A Assembleia Legislativa da Bahia seguiu o exemplo do Congresso Nacional e instalou, na manhã de ontem, uma Comissão Especial da Verdade. Para presidir a comissão foi eleito o deputado Marcelino Galo (PT) que explicou qual o objetivo dos trabalhos do novo colegiado: Romper com silêncio em torno da repressão dos militares durante a ditadura iniciada em 1964 e descobrir o que aconteceu com os baianos que foram vítimas dessa repressão.
“A Comissão da Verdade não tem o poder para julgar, nem condenar ninguém. O que ela vai fazer é colaborar para que a história dessa época seja contada e encaminhar os fatos para quem de direito apurar”, explicou o parlamentar petista, em seu primeiro discurso como presidente do colegiado. Ele deixou claro que não há nenhuma intenção de “se fazer revanche” com aqueles que conduziram a repressão.
Marcelino já anunciou para o próximo dia 21 de maio a realização de uma grande audiência pública com a presença de estudiosos, pesquisadores, entidades ligadas aos direitos humanos, a exemplo do Grupo Tortura Nunca Mais, entre outros.

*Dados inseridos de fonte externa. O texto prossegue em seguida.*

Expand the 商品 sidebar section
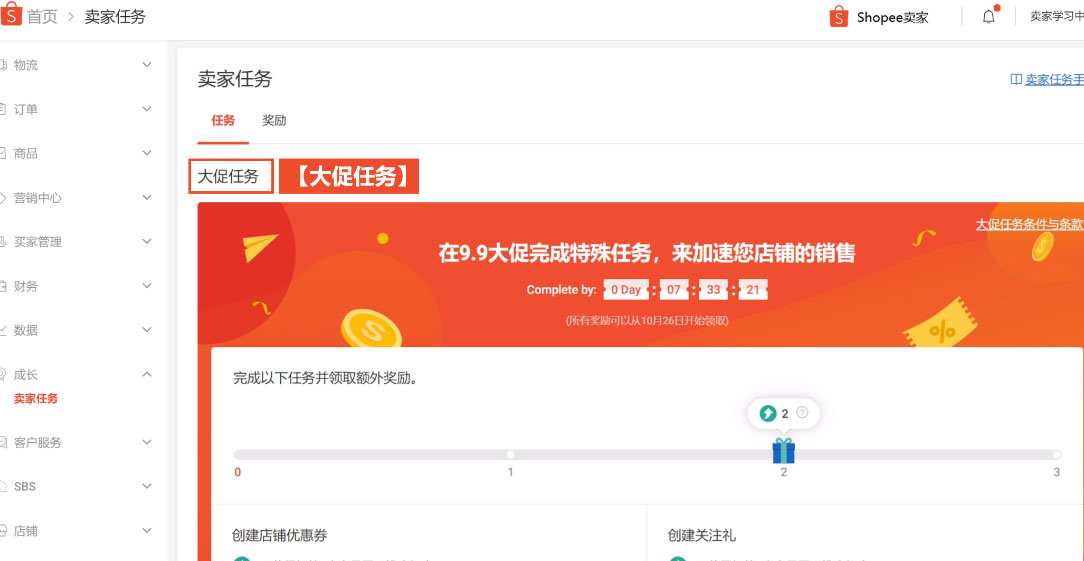 [x=147, y=153]
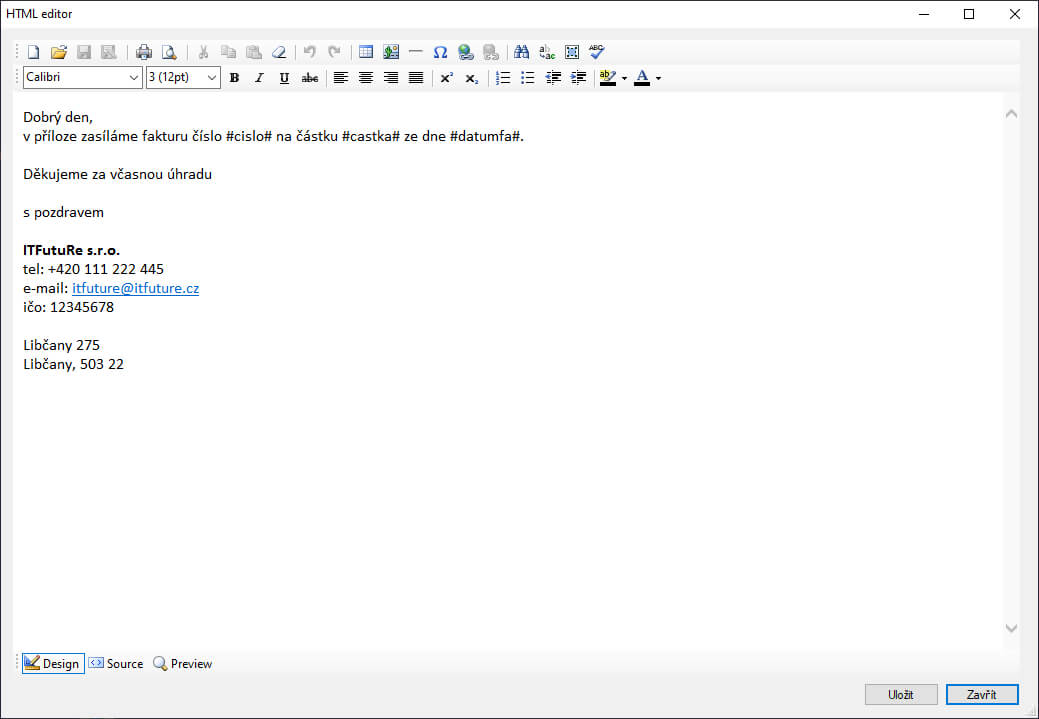Insert a horizontal line
This screenshot has width=1039, height=719.
[415, 52]
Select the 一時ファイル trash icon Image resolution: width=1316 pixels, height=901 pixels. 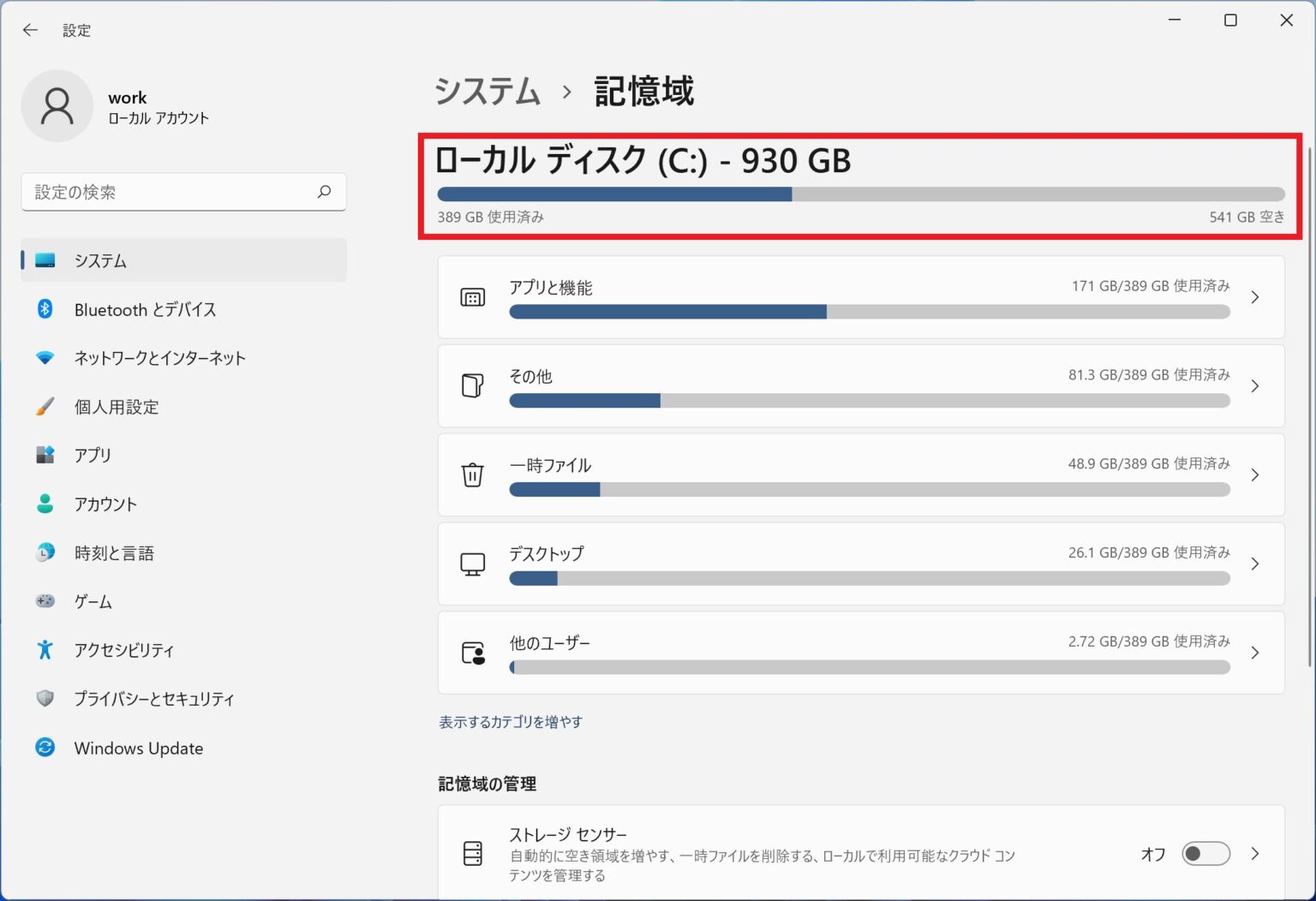(472, 474)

“O que nós pretendemos fazer é esclarecer todos os fatos para que isso nunca mais venha acontecer na sociedade brasileira. Como o nome do grupo diz, tortura nunca mais”, acrescentou.
A Comissão da Verdade se reunirá na sala Jairo Azi da Assembleia Legislativa todas as quartas-feiras, a partir de 11h. Ela tem como integrantes titulares os seguintes deputados:
Pedro Tavares (PMDB), eleito vice-presidente, Álvaro Gomes (PC do B), J. Carlos (PT), Leur Lomanto Júnior (PMDB), Capitão Tadeu (PSB), Ronaldo Carletto (PP) e Zé Raimundo (PT), além do presidente Marcelino Galo.